Pretty much anyone can make anything, and this will only accelerate with the advance of robots, Lindkvist told the Omnishopper International conference in Barcelona last week. But it’s worth remembering that robots and humans are good at opposing tasks. If things are easy for us, they tend to be difficult for robots and vice versa

As a result, the jobs of the future are those that use very human talents, not least that of thinking in abstract, complex ways about inconclusive topics. The others that will remain, Lindkvist says, are those that deploy human contact. Telemarketing and accounting are as good as gone, in his estimation.

So what are we left with? Dentists, he says, will continue to drill and continue to terrify – their competitive advantage being the fact that they are slightly less terrifying than robots wielding sharp objects. Elsewhere, there will be plenty of jobs for those who answer the unanswerable questions. Priests, therefore, will be incredibly difficult to automate, as will advisory positions that require sensitivity.

The products we consume will also change, as services come to the fore. Indeed, the idea of consumption is changing hugely. Why bother with the nasty parts of ownership – maintenance, insurance, a fixed choice – when subscription models will allow people to dip into the utility of a product, without needing to look after it.

Film, for instance, is represented on the Apple TV device as a celluloid reel. For older consumers this makes sense, fitting with the Apple style of intuitive symbols. But for children today, physical film has never entered their lives. Lindkvist recalled a question from his son: “why does it look like a bunk bed?” As such, film, which continues to carry the name of its original medium, has been roundly disintermediated to the point that Lindkvist calls it a “dead idea.”

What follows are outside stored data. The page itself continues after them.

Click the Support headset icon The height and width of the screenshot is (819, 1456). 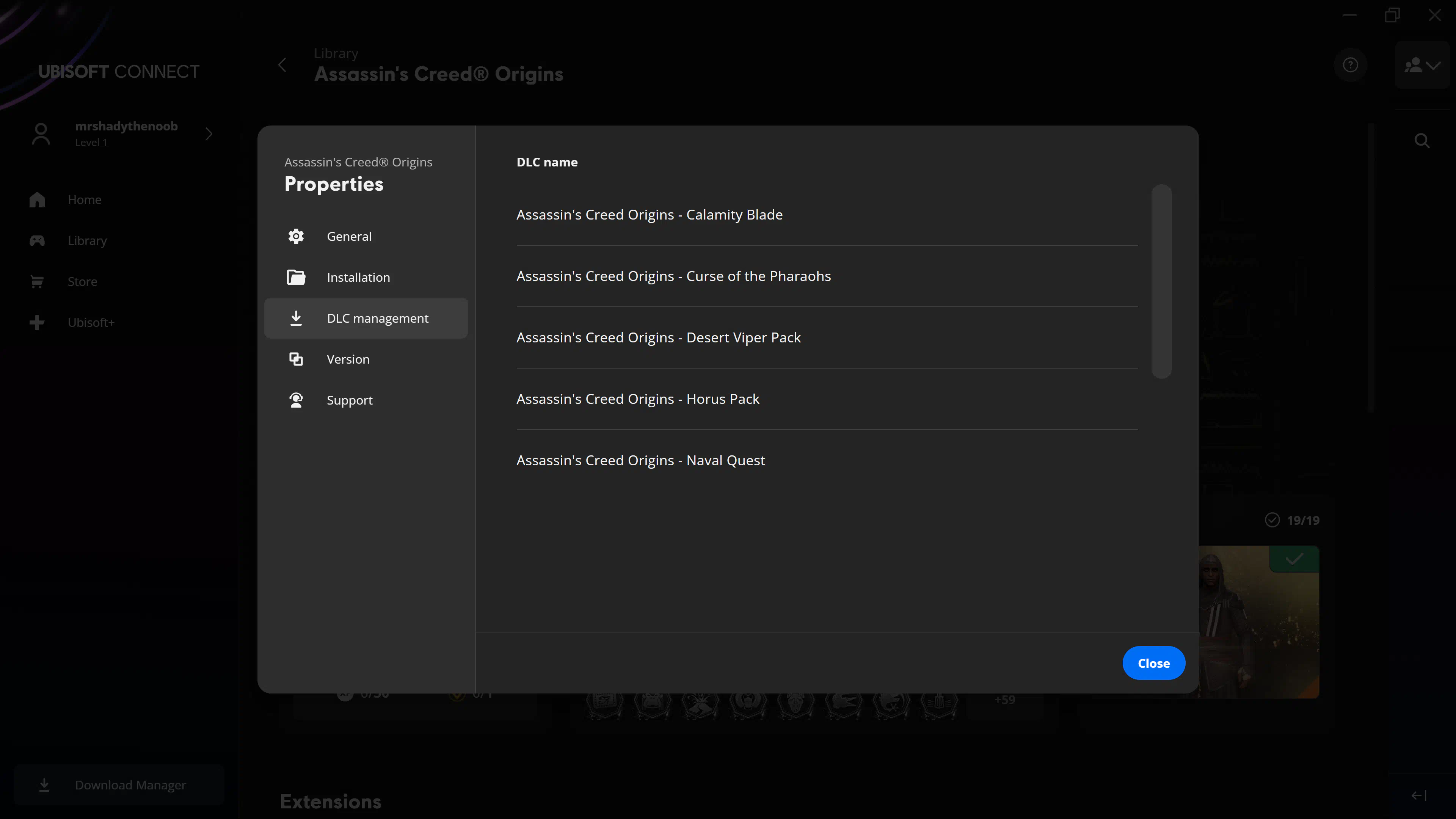pos(296,400)
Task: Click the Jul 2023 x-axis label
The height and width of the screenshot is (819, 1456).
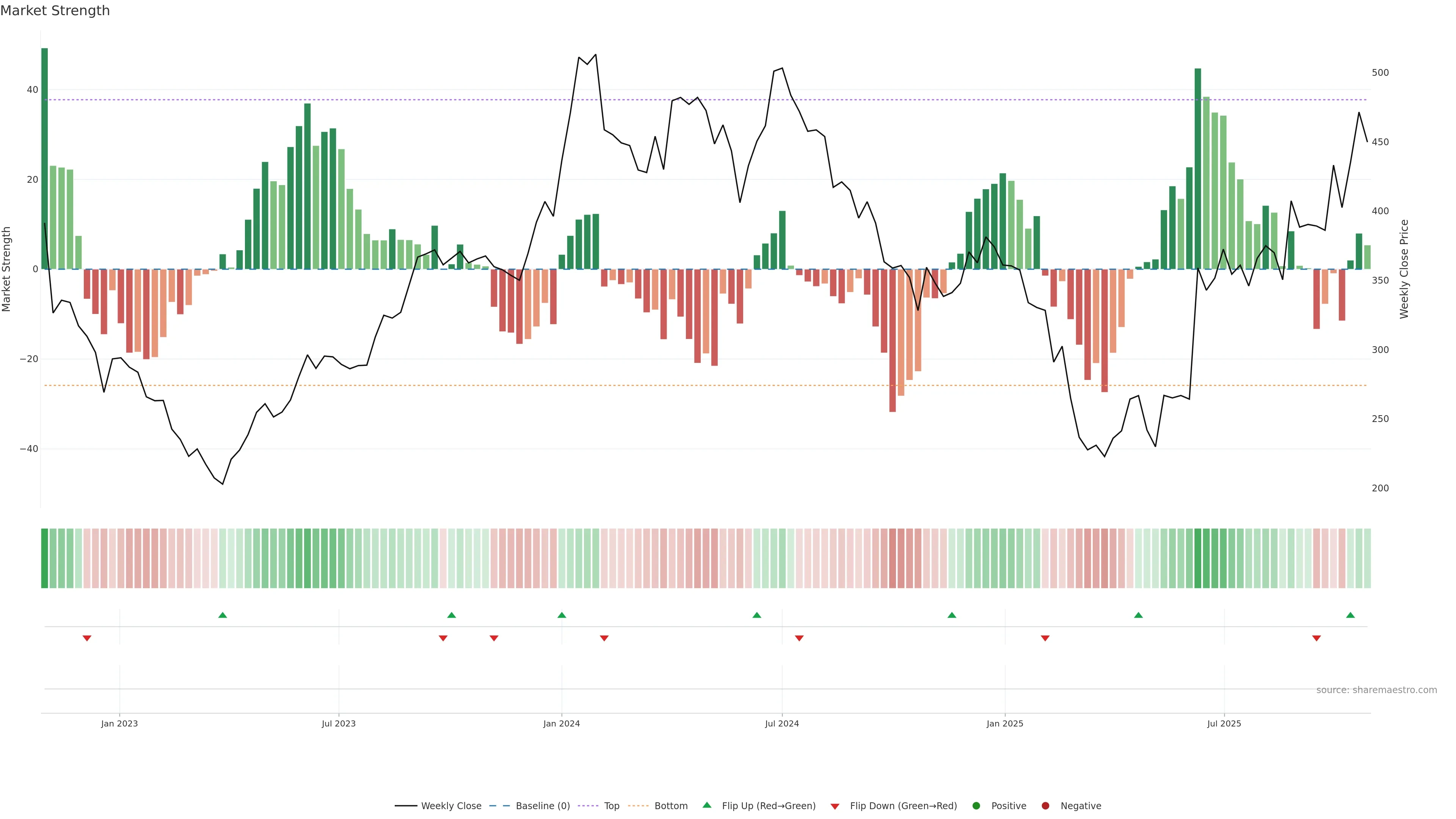Action: pos(339,723)
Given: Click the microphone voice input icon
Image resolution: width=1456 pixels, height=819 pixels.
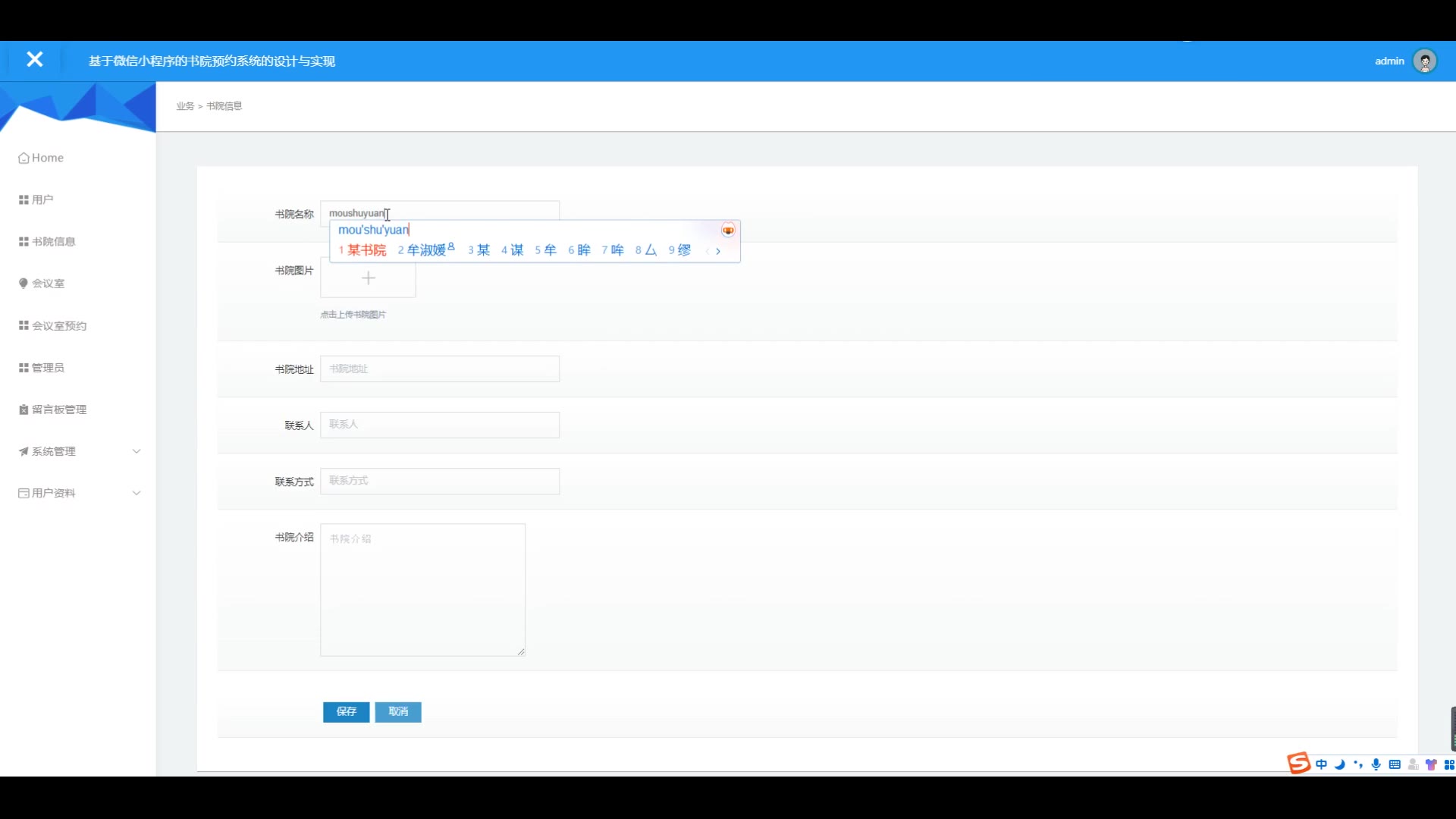Looking at the screenshot, I should point(1376,764).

Some other dead ideas – for better or for worse:

  • Pensions. These are a hangover from a time when labour was primarily manual, with our ability to perform our tasks depleting every year. Once we were physically spent, we needed looking after. Now, however, we will probably die at our desks.
  • Marriage. Romantic love – a relatively recent variation on a very old theme – was easy when life expectancy was around 55, but now romantic situations are more complex. Some Tinder users now deploy a subversion of the MBA acronym: ‘Married but Available’.
  • Loyalty. By virtue of the total repeatability of everything, loyalty to a brand is dead. If Tidal suddenly came out with a larger catalogue and/or a better price, people aren’t going to stick with Spotify after seven years of service. The same goes for the artists themselves. When Tidal’s offer to pay artists more was dangled in front of our collective eyes, not a lot of us shifted, he noted.

Even the term ‘consumer’ is outdated for this post-industrial era, Lindkvist suggested. There is the possibility that capitalism, with its emphasis on consuming in order to garner happiness may also be dead. This is where the new consumer lies, at the point where consumption and creation meet, nudging consumers toward ways of spending their time and money – two commodities converging – on meaning, or “cresuming”. This, he imagines, is likely behind the rise in marathon runners, an otherwise pointless task.

So as we seek meaning in a lack of property – an ironic inversion of the Leninist dream, as brought to you by capitalism – the future is taking shape. But Lindkvist is not one of those wait-and-see futurologists, he’s a doer. “The future, I believe, is an activity, something we can do.” And so, we begin to hear the word ‘future’ as a verb. He suggests three ways “to future”.

  • Find a secret world. If everybody sees the opportunity for competitive advantage in a trend, then how can it be an opportunity?
  • Experiment. The future is a total break with the past, and more information about the present will not always facilitate predictions of the future. While it is all about failure, it is also about learning by doing. The price of doing, he says, is coming down, while the cost of waiting is rising quickly.
  • Patience. “If you want to innovate, you have to be willing to be misunderstood for a long time,” said Jeff Bezos; the next big thing is probably not going to be as we expect. When Red Bull first came to Austria, based on a drink popular with Thai truckers, people hated it. Then, bartenders in the Alps began to mix it with vodka; after reports surfaced of the first deaths, Lindkvist says, everybody wanted to try it.

So how do we digest this? It is very easy to be pessimistic – to see the search for problems and chinks a fantastic replacement for actual intelligence. Much more difficult is to be optimistic, and to think about how one wants to “future”. But moving forward involves overcoming barriers, countenancing disagreements, and living in a chaotic world of which we make sense through compromise.

After all, change doesn’t come along in one go, it begins as a droplet – like a bottle of ketchup, he says – then another droplet, before a slap releases the rest, and the world is utterly transformed.